The data told a compelling story. The campaigns likely caused between 7,000 and 24,000 additional people to get vaccinated, and possibly influenced hundreds of thousands more through word-of-mouth effects. These estimates are still being evaluated by peer review but seem promising.

However, the study didn’t shy away from uncomfortable truths. One advertisement, the “Delta” ad, appeared to have negative effects among counties with higher percentages of people of color, even while helping others. Instead of ignoring this, the team used it as a learning moment: they redesigned their second campaign to focus on positive messages, avoiding potential harm.

This kind of ethical optimization, balancing effectiveness with inclusivity, is what sets the study apart. The team also used advanced statistical tools to estimate the real-world impact of their work. Even after accounting for confounding factors, the results held: data-driven messaging can move public behavior, even in a polarized and information-saturated world.

Allen’s study concludes with humility. The emergence of the Omicron variant, which reduced vaccine efficacy, made later campaigns less effective. Still, the methodology, combining optimization, empathy, and experimentation, proved remarkably powerful. It showed that science can learn not only what works, but for whom and why.

At first glance, hand sanitizers and vaccine ads seem to inhabit different universes. Yet both studies reflect the same worldview with resources located in space influencing decision-making. It’s the idea that decisions can be treated as experiments, and that the best decisions come from balancing data with human understanding.

In the sanitizer study, optimization helped people use hygiene tools more effectively, reducing waste and improving health. In the vaccination study, optimization helped people understand complex scientific information, building trust and saving lives.

Both projects took everyday systems, such as the layout of a building or the scrolling of a social media feed, and transformed them into laboratories for learning about human behavior.

In each case, Allen’s methods helped make invisible patterns visible: how people move, how they think, and how information spreads. The sanitizer project discovered the hidden “network effects” of spatial design; the vaccination project revealed the delicate social dynamics of persuasion.
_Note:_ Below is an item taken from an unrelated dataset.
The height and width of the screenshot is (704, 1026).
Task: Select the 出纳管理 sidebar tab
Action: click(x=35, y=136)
So, what can the rest of us learn from Professor Allen’s research? First, every decision is an opportunity for experimentation. Whether you’re arranging furniture, designing a website, or launching a campaign, you can test, measure, and learn. Second, optimization isn’t just about numbers, it’s about people. The best algorithms don’t simply maximize clicks or minimize costs; they help us understand human needs and respond to them with care.
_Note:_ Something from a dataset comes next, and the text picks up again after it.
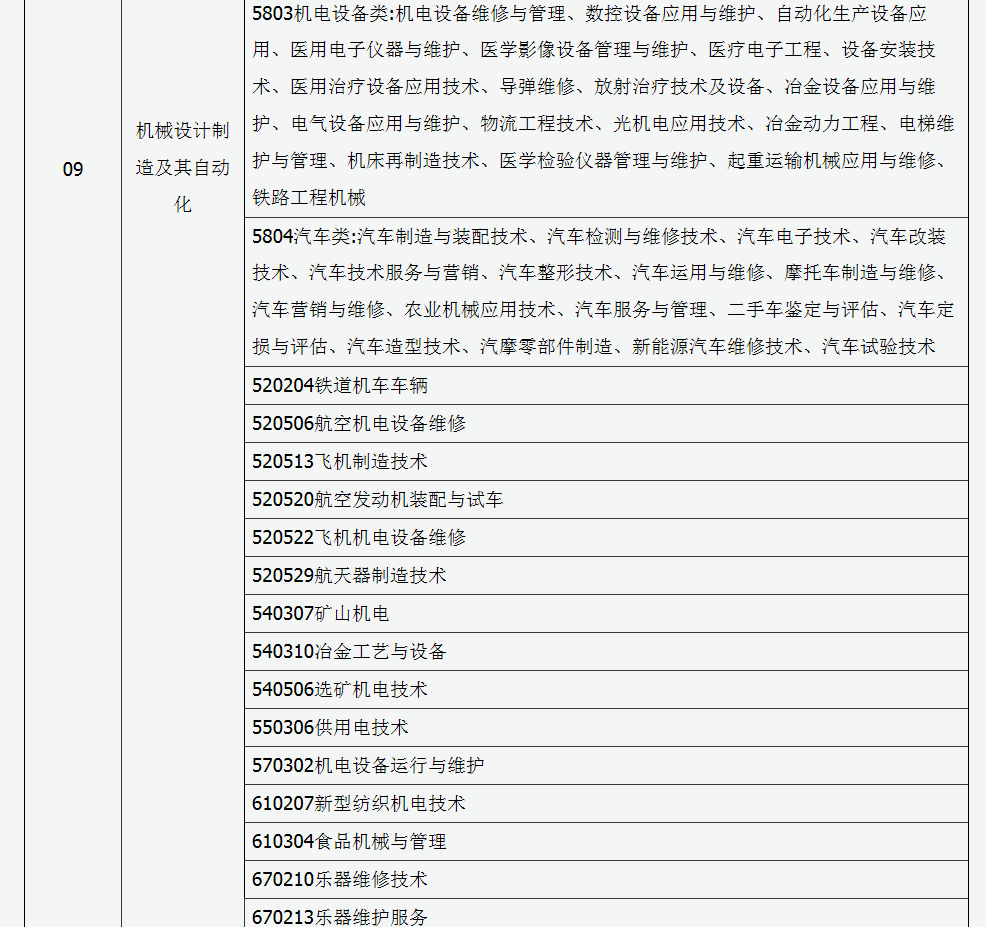Click the 550306供用电技术 entry
This screenshot has height=927, width=986.
(x=330, y=728)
Moreover, small experiments can have big effects. Moving a sanitizer station or testing a single advertisement might seem trivial, but such micro-interventions can ripple through systems, shaping behaviors across communities and increasing impact.
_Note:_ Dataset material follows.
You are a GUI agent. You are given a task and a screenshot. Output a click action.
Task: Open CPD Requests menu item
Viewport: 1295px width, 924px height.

Finally, ethics and empathy belong in every model. Allen’s vaccine study didn’t just aim to raise vaccination rates; it aimed to avoid harm, to respect differences, and to make knowledge more accessible.

Looking ahead, the implications of Allen’s research stretch far beyond universities or public health. Cities could use similar methods to plan bus routes or public parks. Companies could test environmental nudges to reduce energy use. Nonprofits could optimize donation campaigns to increase equity and trust.

In a world increasingly driven by data, Allen’s work reminds us that data alone isn’t enough. What matters is how we design the experiments that generate it, and how we interpret it with humility and purpose.